问题
I'd like to record the location of differences from both strings in a list (to remove them) ... preferably recording the highest separation point for each section, as these areas will have dynamic content.
Compare these
total chars 178. Two unique sections
t1 = 'WhereTisthetotalnumberofght5y5wsjhhhhjhkmhm Thethreemethodsthatreturntheratioofmatchingtototalcharacterscangivedifferentresultsduetodifferinglevelsofapxxxxxxxproximation,although'
and
total chars 211. Two unique sections
t2 = 'WhereTisthetotalnumberofdofodfgjnjndfgu><rgregw><sssssuguyguiygis>gggs<GS,Gs Thethreemethodsthatreturntheratioofmatchingtototalcharacterscangivedifferentrexxxxxxxsultsduetodifferinglevelsofapproximation,although'
I know difflib can do this but the output is bad.
I'd like to store (in a list) the char positions, perferably the larger seperation values.
pattern location
t1 = 'WhereTisthetotalnumberof 24 ght5y5wsjhhhhjhkmhm 43 Thethreemethodsthatreturntheratioofmatchingtototalcharacterscangivedifferentresultsduetodifferinglevelsofap 151 xxxxxxx 158 proximation,although'
t2 = 'WhereTisthetotalnumberof 24 dofodfgjnjndfgu><rgregw><sssssuguyguiygis>gggs<GS,Gs 76 Thethreemethodsthatreturntheratioofmatchingtototalcharacterscangivedifferentre 155 xxxxxxx 162 sultsduetodifferinglevelsofapproximation,although'
output:
output list = [24, 76, 151, 162]
Update
Response post @Olivier
position of all Y's seperated by ***
t1
WhereTisthetotalnumberofght5***y***5wsjhhhhjhkmhm Thethreemethodsthatreturntheratioofmatchingtototalcharacterscangivedifferentresultsduetodifferinglevelsofapxxxxxxxproximation,although
t2 WhereTisthetotalnumberofdofodfgjnjndfgu><rgregw><sssssugu***y***gui***y***gis>gggs<GS,Gs Thethreemethodsthatreturntheratioofmatchingtototalcharacterscangivedifferentrexxxxxxxsultsduetodifferinglevelsofapproximation,although
output after matcher.get_matching_blocks()

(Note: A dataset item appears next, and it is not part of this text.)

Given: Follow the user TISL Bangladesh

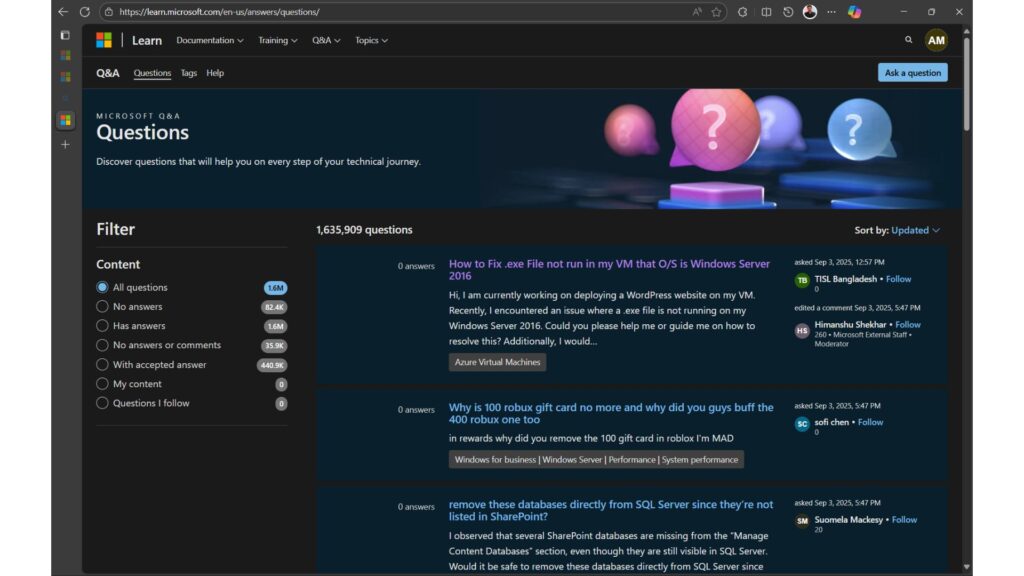Looking at the screenshot, I should point(898,278).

and string = ''.join([t1[a:a+n] for a, _, n in blocks])
WhereTisthetotalnumberof***y*** Thethreemethodsthatreturntheratioofmatchingtototalcharacterscangivedifferentresultsduetodifferinglevelsofapproximation,although
回答1:
Using difflib
is probably your best bet as you are unlikely to come up with a more efficient solution than the algorithms it provides. What you want is to use SequenceMatcher.get_matching_blocks
. Here is what it will output according to the doc.
Return list of triples describing matching subsequences. Each triple is of the form
(i, j, n)
, and means thata[i:i+n] == b[j:j+n]
. The triples are monotonically increasing in i and j.

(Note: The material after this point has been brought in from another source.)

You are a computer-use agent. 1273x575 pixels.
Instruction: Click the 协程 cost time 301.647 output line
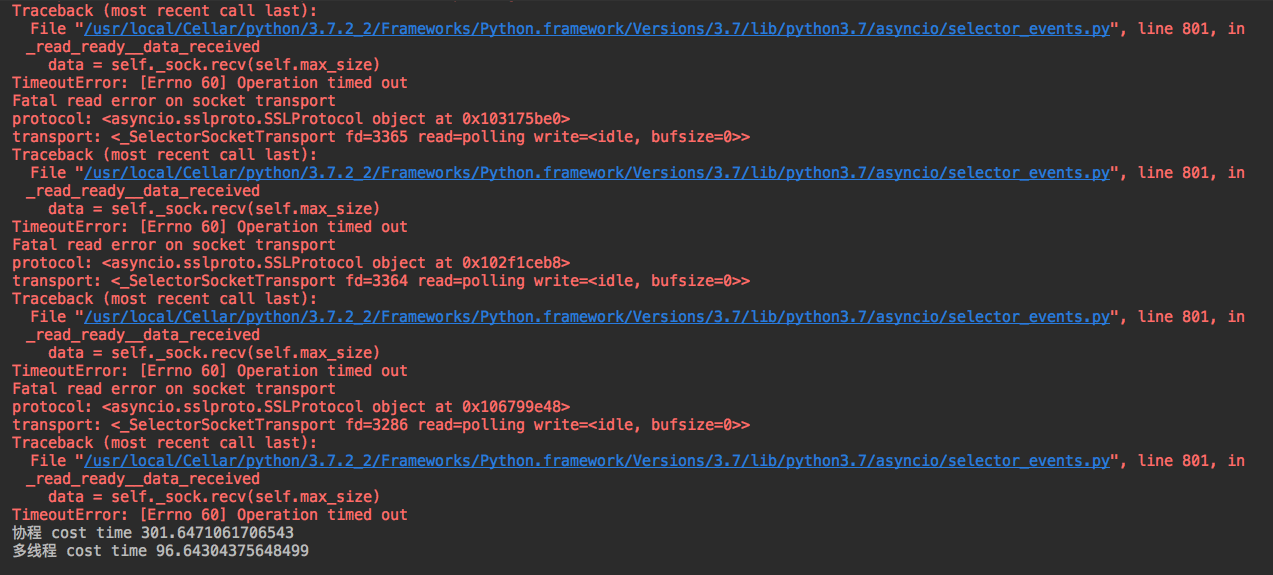pos(153,533)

Here is a way you could use this to reconstruct a string from which you removed the delta.
from difflib import SequenceMatcher
x = "abc_def"
y = "abc--ef"
matcher = SequenceMatcher(None, x, y)
blocks = matcher.get_matching_blocks()
# blocks: [Match(a=0, b=0, size=4), Match(a=5, b=5, size=2), Match(a=7, b=7, size=0)]
string = ''.join([x[a:a+n] for a, _, n in blocks])
# string: "abcef"
Edit: It was also pointed out that in a case where you had two strings like such.

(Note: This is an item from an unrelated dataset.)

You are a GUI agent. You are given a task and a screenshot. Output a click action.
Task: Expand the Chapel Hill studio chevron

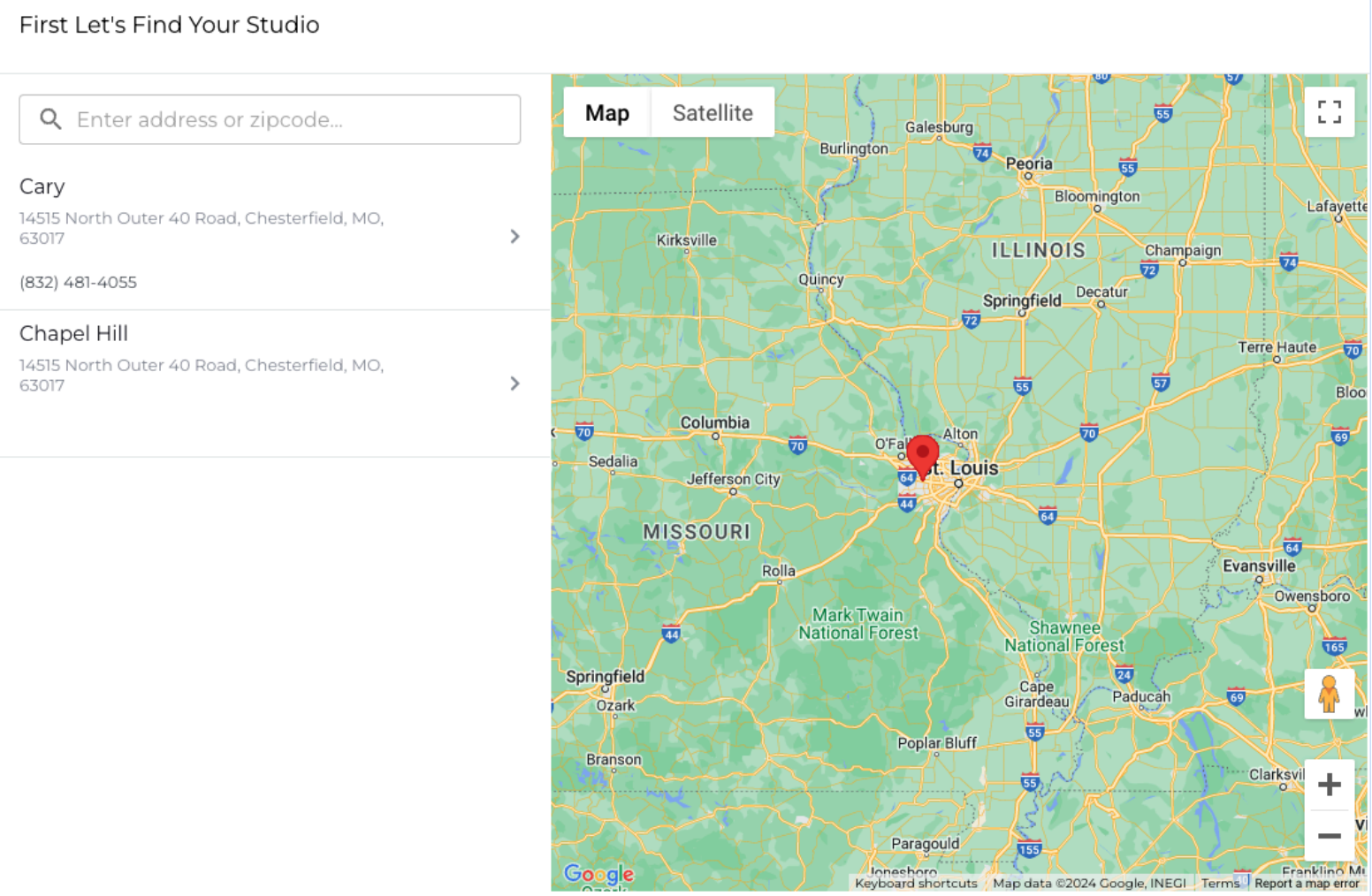(x=514, y=383)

t1 = 'WordWordaayaaWordWord'
t2 = 'WordWordbbbybWordWord'
Then the above code would return 'WordWordyWordWord
. This is because get_matching_blocks
will catch that 'y'
that is present in both strings between the expected blocks. A solution around this is to filter the returned blocks by length.
string = ''.join([x[a:a+n] for a, _, n in blocks if n > 1])
If you want more complex analysis of the returned blocks you could also do the following.
def block_filter(substring):
"""Outputs True if the substring is to be merged, False otherwise"""
...
string = ''.join([x[a:a+n] for a, _, n in blocks if block_filter(x[a:a+n])])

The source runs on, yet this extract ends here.